Is it possible for work to contribute positively to individual development in a complex industrial society, or is alienating work the price that must be paid for material prosperity? Discussions of the possibilities for meaningful revolution generally come down, sooner or later, to this question. If hierarchical authority is essential to high productivity, then self-expression in work must at best be a luxury reserved for the very few, regardless of social and economic organization. And even the satisfactions of society’s elite must be perverted by their dependence, with rare exception, on the denial of self-expression to others. But is work organization determined by technology or by society? Is hierarchical authority really necessary to high levels of production or is material prosperity compatible with nonhierarchical organization of production?
Defenders of the capitalist faith are quite sure that hierarchy is inescapable. Indeed their ultimate line of defense is that the plurality of capitalist hierarchies is preferable to a single socialist hierarchy. To seal the argument the apologist may call on as unlikely a source of support as Friedrich Engels. Perhaps it was a momentary aberration, but at one point in his career at least Engels saw authority as technologically rather than socially determined:
If man, by dint of his knowledge and inventive genius, has subdued the forces of nature, the latter avenge themselves upon him by subjecting him, in so far as he employs them, to a veritable despotism, independent of all social organization
. Wanting to abolish authority in large-scale industry is tantamount to wanting to abolish industry itself, to destroy the power loom in order to return to the spinning wheel.1
Going back to the spinning wheel is obviously absurd, and if the producer must typically take orders, it is difficult to see how work could in the main be anything but alienating.
Were the social sciences experimental, the methodology for deciding whether or not hierarchical work organization is inseparable from high material productivity would be obvious. One would design technologies appropriate to an egalitarian work organization, and test the designs in actual operation. Experience would tell whether or not egalitarian work organization is Utopian. But social science is not experimental. None of us has the requisite knowledge of steel-making or cloth-making to design a new technology, much less to design one so radically different from the present norm as a serious attempt to change work organization would dictate. Besides in a society whose basic institutions—from schools to factories—are geared to hierarchy, the attempt to change one small component is probably doomed to failure. For all its shortcomings, neoclassical economics is undoubtedly right in emphasising general equilibrium over partial equilibrium.
Instead of seeking alternative designs, we must take a more round-about tack. In this paper it is asked why, in the course of capitalist development, the actual producer lost control of production. What circumstances gave rise to the boss-worker pyramid that characterizes capitalist production? And what social function does the capitalist hierarchy serve? If it turns out that the origin and function of capitalist hierarchy has relatively little to do with efficiency, then it becomes at least an open question whether or not hierarchical production is essential to a high material standard of living. And workers—manual, technical, and intellectual—may take the possibility of egalitarian work organization sufficiently seriously to examine their environment with a view to changing the economic, social, and political institutions that relegate all but a fortunate few to an existence in which work is the means to life, not part of life itself.
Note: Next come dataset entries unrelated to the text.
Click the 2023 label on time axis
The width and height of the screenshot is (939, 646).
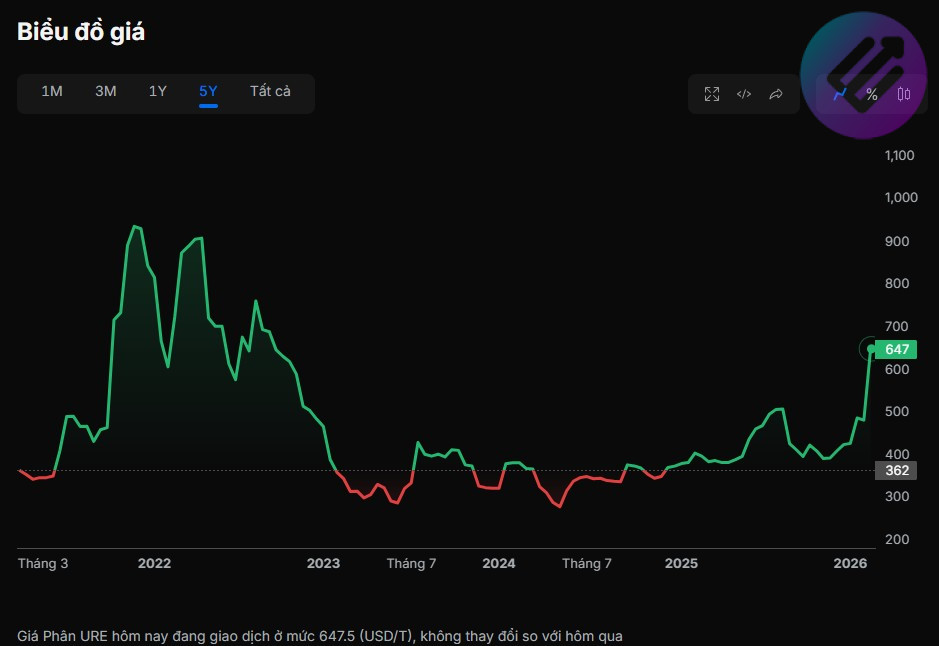(323, 564)
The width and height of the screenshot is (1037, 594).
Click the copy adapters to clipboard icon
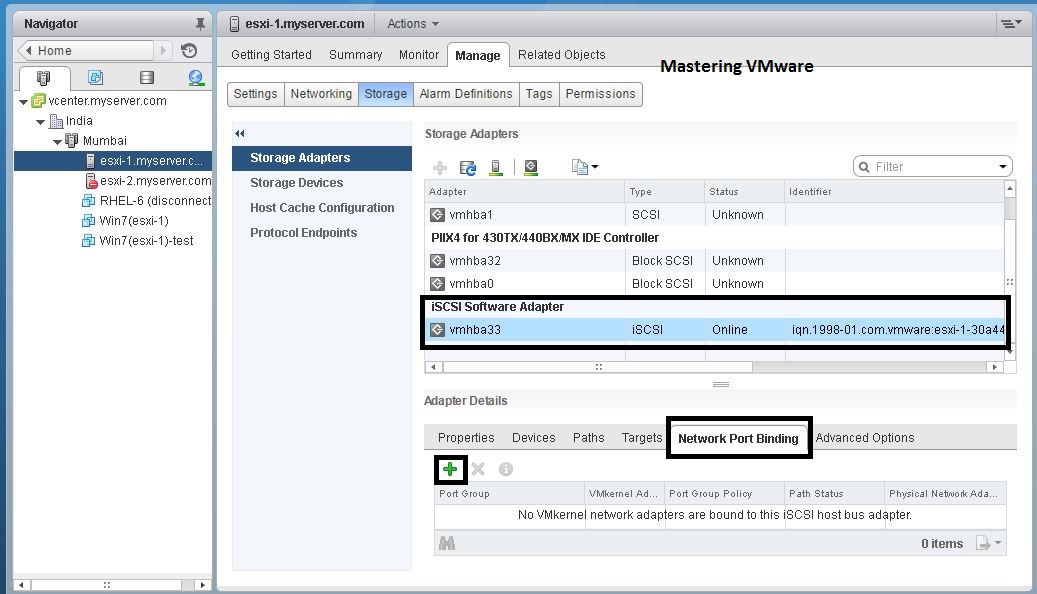(577, 167)
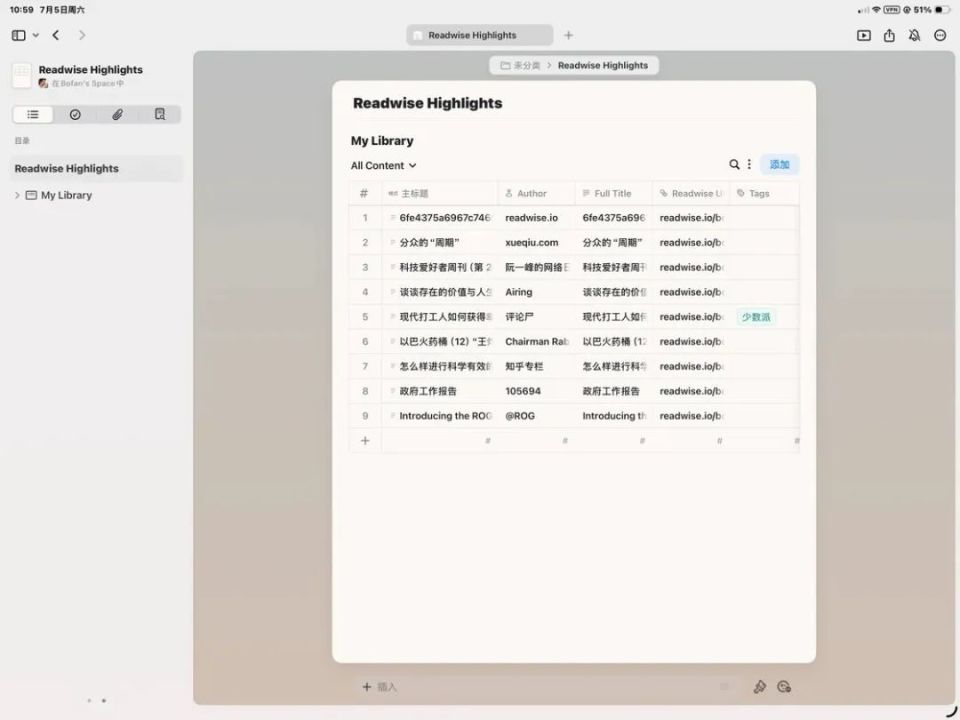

It is the contention of this paper that neither of the two decisive steps in depriving the workers of control of product and process—(1) the development of the minute division of labor that characterized the putting-out system and (2) the development of the centralized organization that characterizes the factory system—took place primarily for reasons of technical superiority. Rather than providing more output for the same inputs, these innovations in work organization were introduced so that the capitalist got himself a larger share of the pie at the expense of the worker, and it is only the subsequent
growth in the size of the pie that has obscured the class interest which was at the root of these innovations. The social function of hierarchical work organization is not technical efficiency,
but accumulation. By mediating between producer and consumer, the capitalist organization sets aside much more for expanding and improving plant and equipment than individuals would if they could control the pace of capital accumulation. These ideas, which are developed in the body of this paper, can be conveniently divided into four specific propositions.
I. The capitalist division of labor, typified by Adam Smith’s famous example of pin manufacture, was the result of a search not for a technologically superior organization of work, but for an organization which guaranteed to the entrepreneur an essential role in the production process, as integrator of the separate efforts of his workers into a marketable product.
II. Likewise, the origin and success of the factory lay not in technological superiority, but in the substitution of the capitalist’s for the worker’s control of the work process and the quantity of output, in the change in the workman’s choice from one of how much to work and produce, based on his relative preferences for leisure and goods, to one of whether or not to work at all, which of course is hardly much of a choice.
III. The social function of hierarchical control of production is to provide for the accumulation of capital. The individual, by and large and on the average, does not save by a conscious and deliberate choice. The pressures to spend are simply too great. Such individual (household) savings as do occur are the consequence of a lag in adjusting spending to a rise in income, for spending, like any other activity, must be learned, and learning takes time. Thus individual savings are the consequence of growth, and not an independent cause. Acquisitive societies—precapitalist, capitalist or socialist—develop institutions whereby collectivities determine the rate of accumulation. In modern capitalist society the pre-eminent collectivity for accumulation is the corporation. It is an essential social function of the corporation that its hierarchy mediate between the individual producer (and shareholder) and the market proceeds of the corporation’s product, assigning a portion of these proceeds to enlarging the means of production. In the absence of hierarchical control of production, society would either have to fashion egalitarian institutions for accumulating capital or content itself with the level of capital already accumulated.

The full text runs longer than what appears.